Dla Christiana Hornera przeciwnicy przychodzą jeden po drugim, ale zadanie zdobycia tytułów kierowców i producentów w Formuła 1 pozostaje takie samo. W 2022 r. Ferrari zajął miejsce Mercedes w roli stabilnego rywala czerwony Byk po pierwszych czterech rundach sezonu.
Zapytany o perspektywę życia przez rok w opozycji do Scuderii i już bez treningów prowadzonych przez Toto Wolff, główny zespół Red Bull Racing zareagował na nakrapianą folię.

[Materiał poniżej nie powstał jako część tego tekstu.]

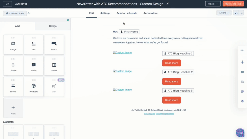Open the sparkle AI assistant icon
This screenshot has height=139, width=247.
[242, 62]
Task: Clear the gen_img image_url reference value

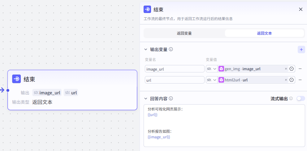Action: (x=286, y=69)
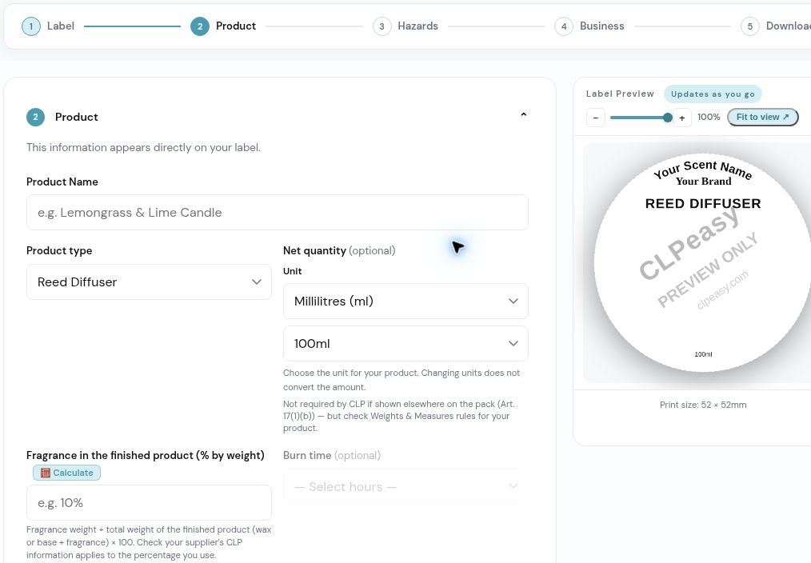Viewport: 811px width, 563px height.
Task: Click the step 2 Product circle icon
Action: coord(200,26)
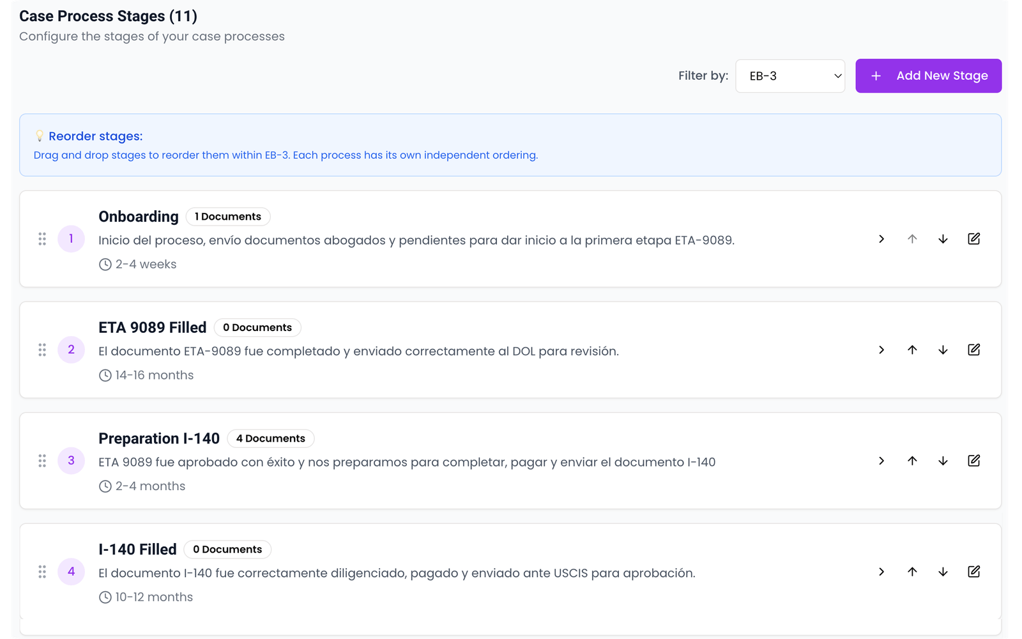1022x639 pixels.
Task: Move ETA 9089 Filled stage up
Action: tap(912, 350)
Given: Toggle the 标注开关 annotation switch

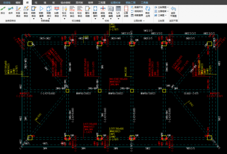Looking at the screenshot, I should point(64,10).
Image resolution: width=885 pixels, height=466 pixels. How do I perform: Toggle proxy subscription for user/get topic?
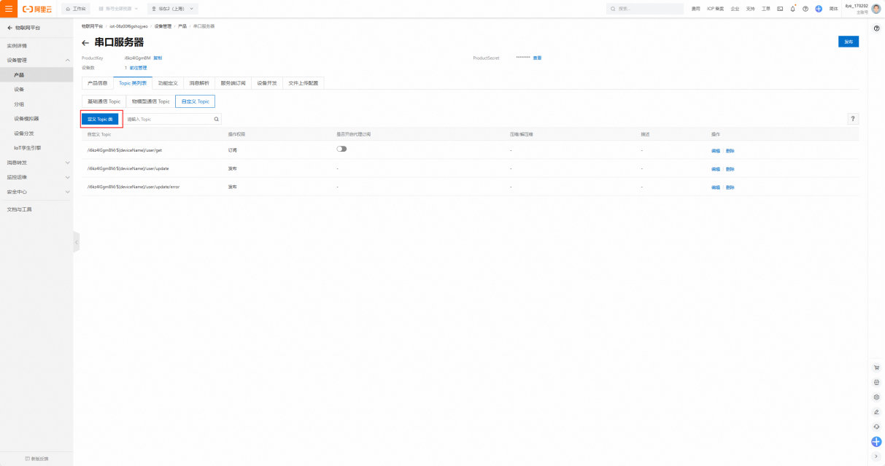pyautogui.click(x=341, y=149)
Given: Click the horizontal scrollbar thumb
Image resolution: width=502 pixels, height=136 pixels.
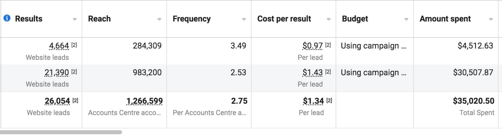Looking at the screenshot, I should 61,132.
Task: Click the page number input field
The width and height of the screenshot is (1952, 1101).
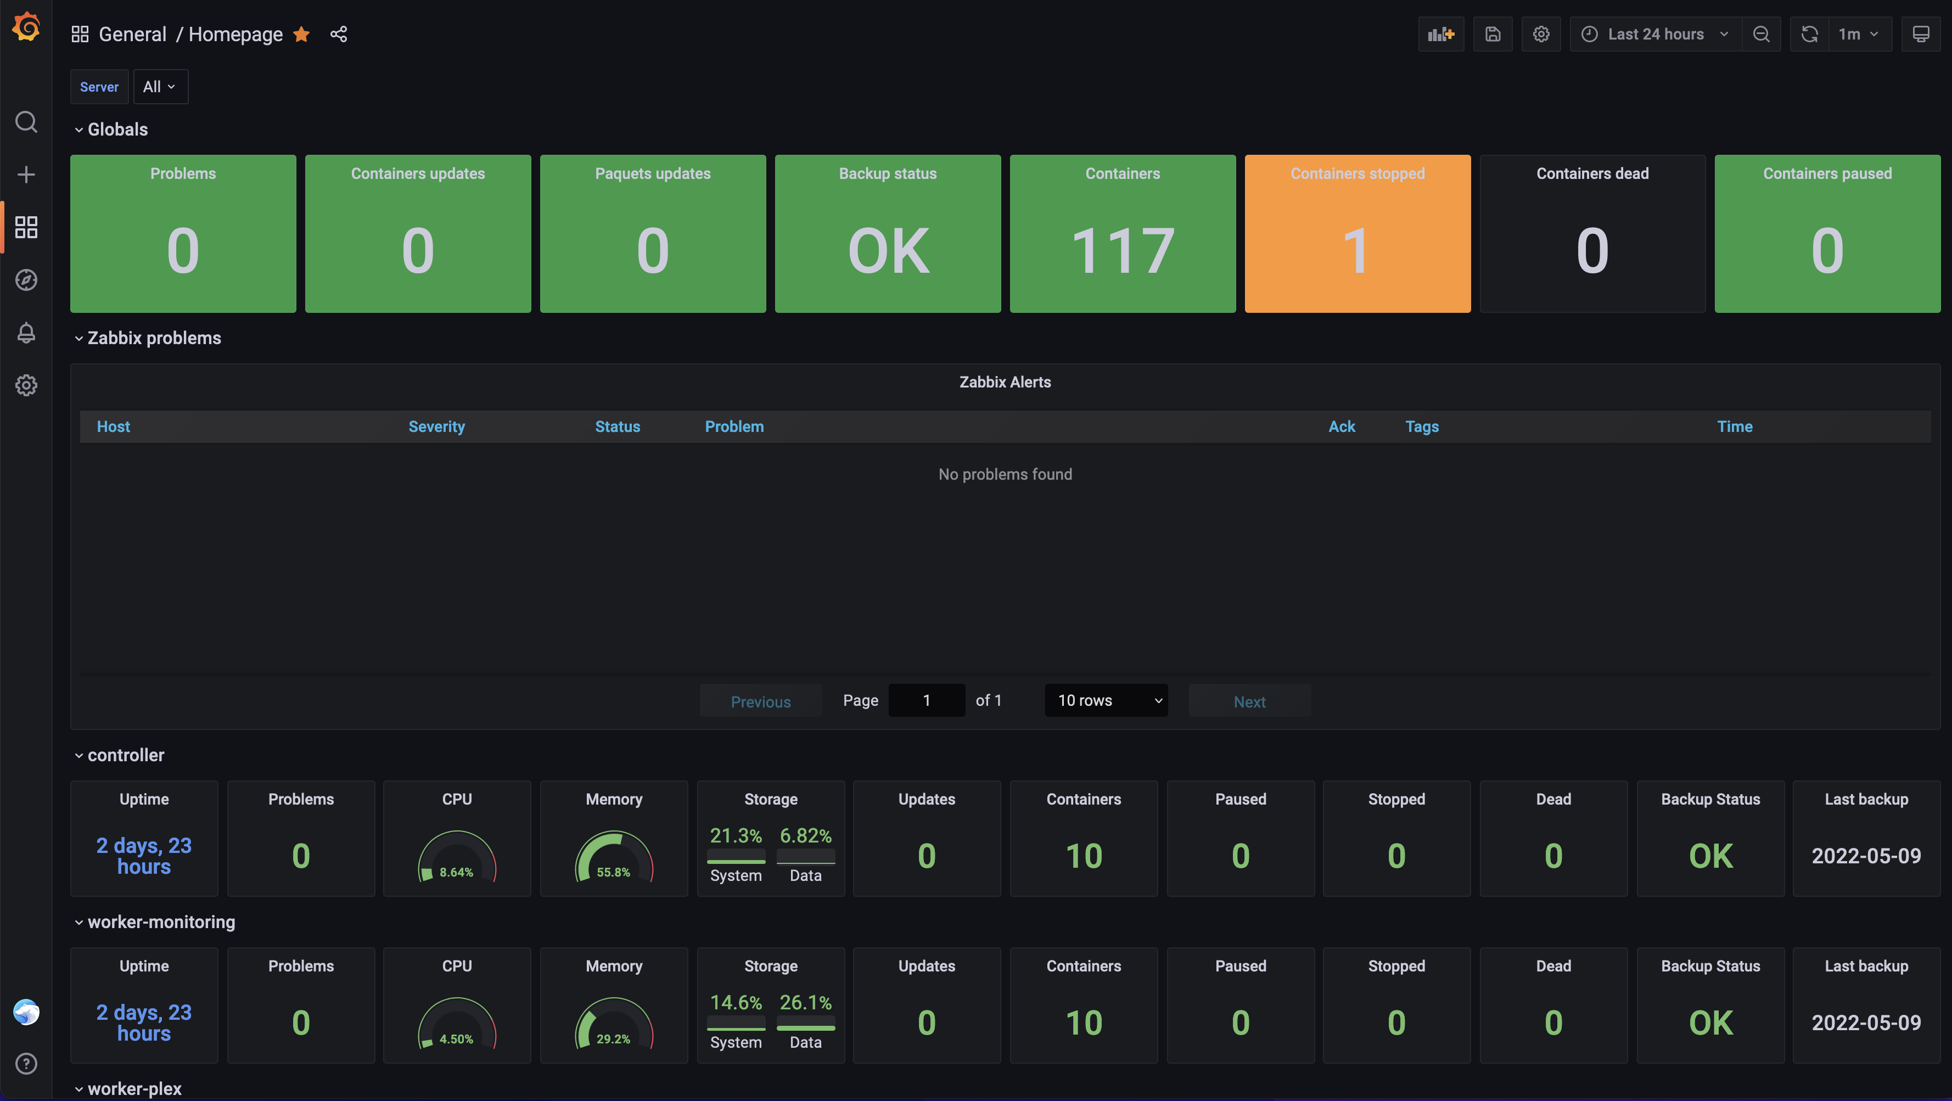Action: (926, 701)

„Mattia Binotto to dobry facet. W zeszłym roku wydarzyło się mnóstwo rzeczy na torach i poza nimi. Na razie wszystko dzieje się na torze. Jak dotąd wyścigi pomiędzy Maxem były epickie (Verstappen) i Charlesa (Leclerca). »
Ale za tymi pochwalnymi komentarzami Christian Horner dostrzega ukryte niebezpieczeństwo. „Jeśli sytuacja będzie się tak dalej rozwijać, oczywiście w pewnym momencie relacje nieuchronnie staną się gorące (z Ferrari i Binotto. Wyd.), wraz ze wzrostem stawek w drugiej połowie sezonu.
Jak dotąd walka była męska, ale poprawna i uczciwa. I myślę, że wkrótce powinniśmy zobaczyć, jak Mercedes dołącza do walki…” Spotkanie z Toto Wolffem byłoby pyszne!
CZYTAJ TAKŻE > Hamilton odpowiada Marko: „Ostatnio wiele lekceważących komentarzy”
komentarze
*Przestrzeń zarezerwowana dla zalogowanych użytkowników. Proszę vous connecter aby móc odpowiedzieć lub opublikować komentarz!